* [What you will do]: Reproduce the listing below as it stands. Leave out each image.

* [Source material]:
══════════
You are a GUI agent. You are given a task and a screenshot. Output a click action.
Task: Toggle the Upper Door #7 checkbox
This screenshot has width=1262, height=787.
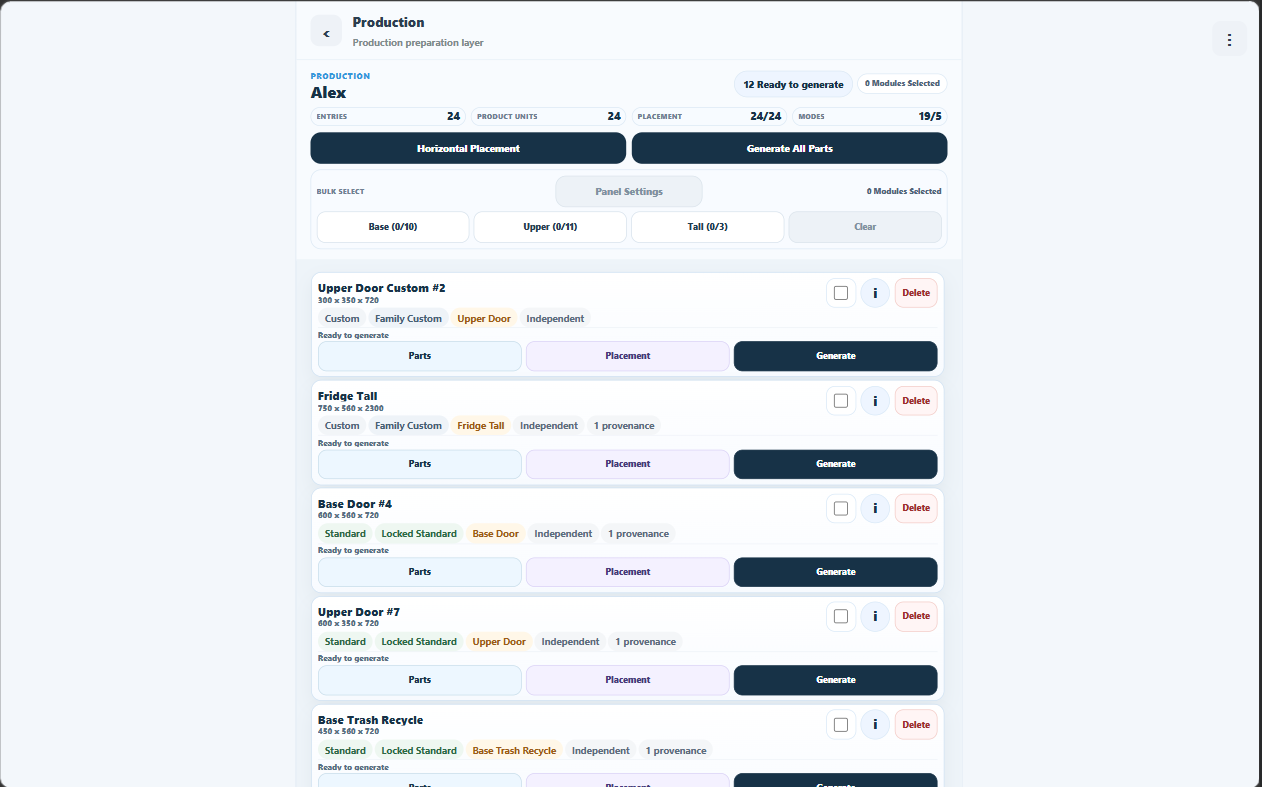(841, 616)
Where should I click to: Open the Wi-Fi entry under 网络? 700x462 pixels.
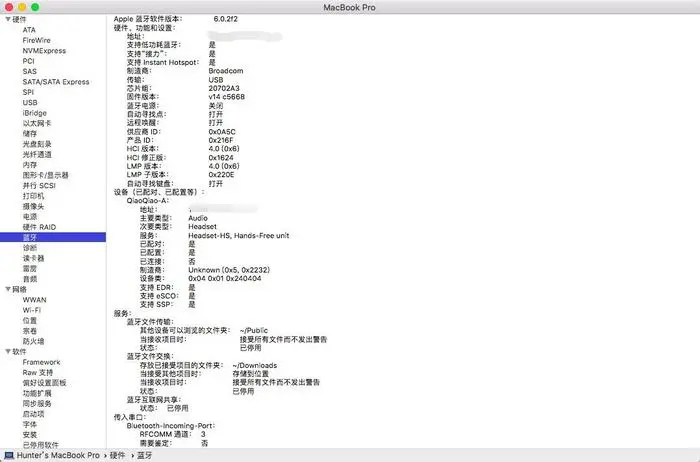point(32,310)
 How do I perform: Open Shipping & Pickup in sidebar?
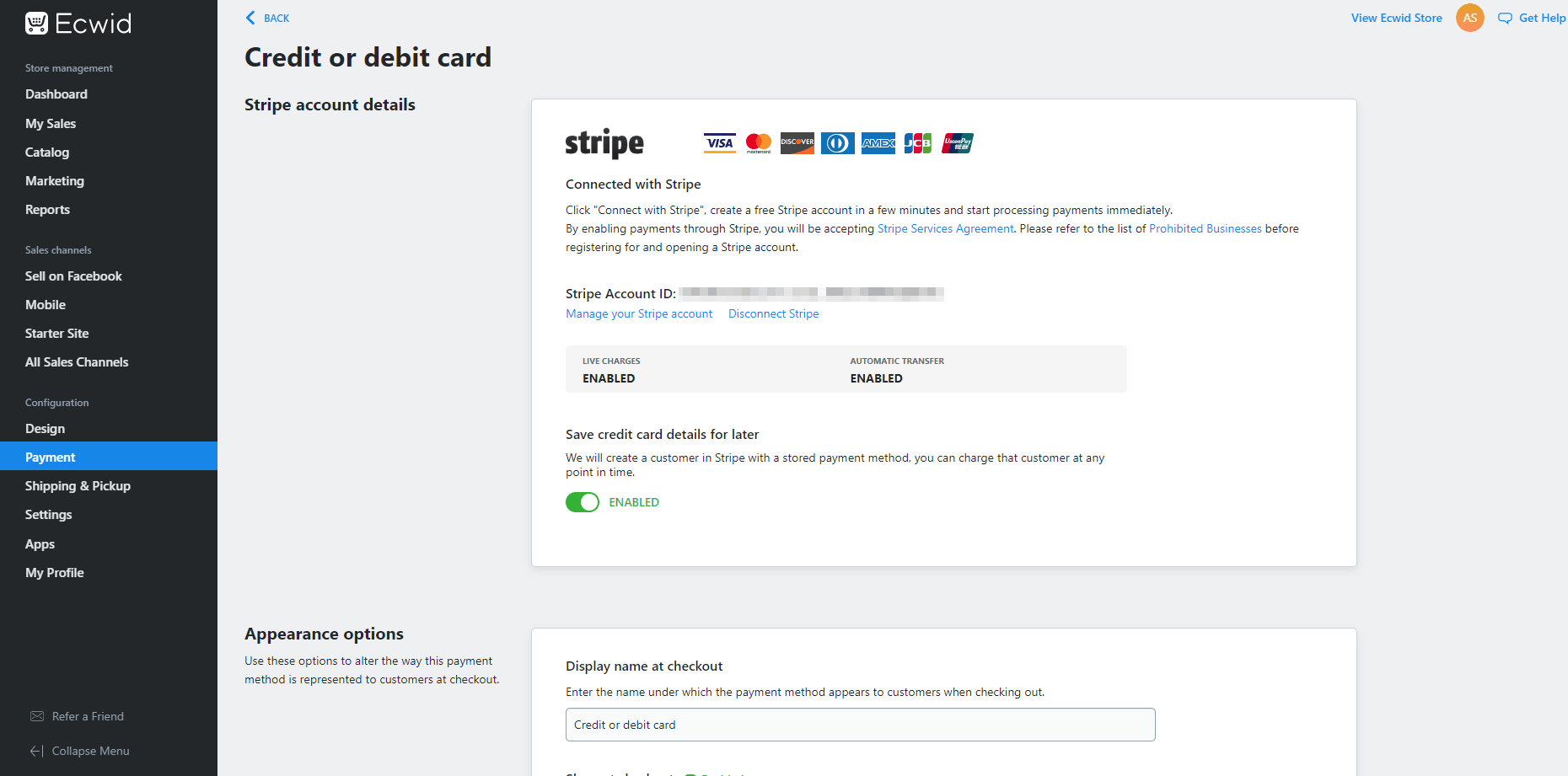78,486
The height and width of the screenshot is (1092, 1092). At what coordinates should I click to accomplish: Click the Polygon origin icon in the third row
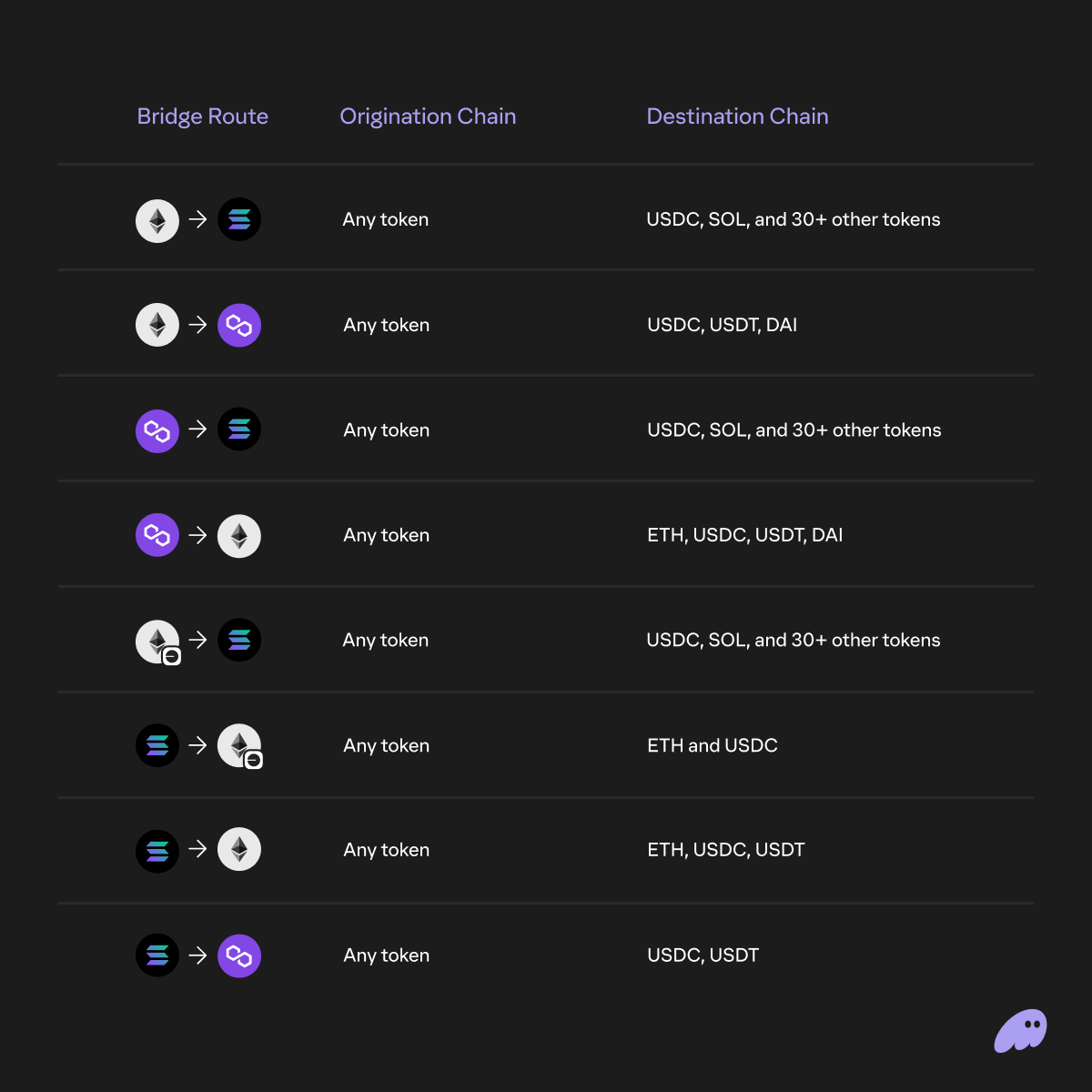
══════════
* [Result of this task]:
You are a GUI agent. You are given a task and a screenshot. Output a click action.
Task: Toggle the Upper Door #7 checkbox
This screenshot has width=1262, height=787.
(841, 616)
Where should I click to: Open the Wi-Fi entry under 网络? 700x462 pixels.
point(32,310)
 How do I perform: Open Shipping & Pickup in sidebar?
78,486
The height and width of the screenshot is (1092, 1092). At what coordinates should I click to accomplish: Click the Polygon origin icon in the third row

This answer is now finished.